Applications for the real world
Researchers and people in relevant businesses have not given enough attention to building the right frameworks for soft skills like empathy, according to Groh, and it’s partly because people did not realize they could be evaluated very rigorously at scale. Advancements in AI technology may help shift that kind of thinking.
“LLMs have the potential to teach us about the nuances of empathic communication and help us, as humans, communicate to make others feel heard and validated,” Groh says.
For instance, therapists could lean on LLMs in training to improve their capacity to show empathy and, ultimately, better support their clients. Or customer-service teams could role-play with LLMs as part of their training, using improved empathic communication frameworks to evaluate their responses.
Improving these skills will be as critical for leaders as it might be for any other group, if not more, because “leaders are in the business of decision-making, and empathy is core to decision-making,” Groh says.

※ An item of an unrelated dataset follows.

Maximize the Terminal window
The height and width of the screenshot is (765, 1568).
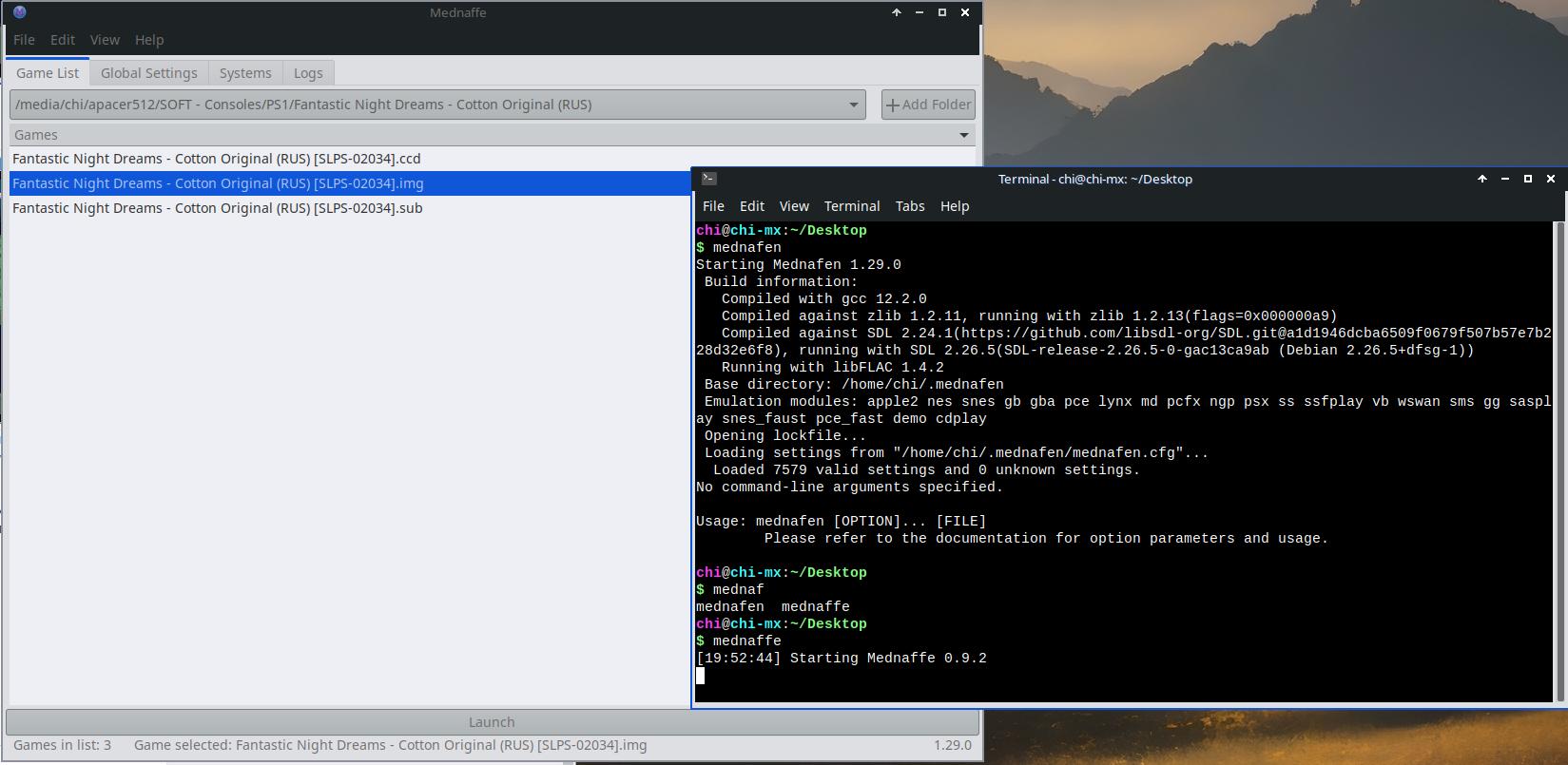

“As every leader knows, there’s often times when you have to make a decision where not everyone agrees with you,” Groh says. “If you can show people you’re listening—if you respond with empathic communication—you’re more likely to bring others along, even if they disagree with your decision,” Groh says.
Yet while the research shows that LLMs are already nearly expert level in judging empathy, that doesn’t mean they feel it. And that means that your therapist doesn’t need to worry about AI replacing them—at least not yet.
“Just because AI can give you advice—and sometimes say it better than some people—doesn’t mean the human role disappears,” Groh says. “The human touch is still special.”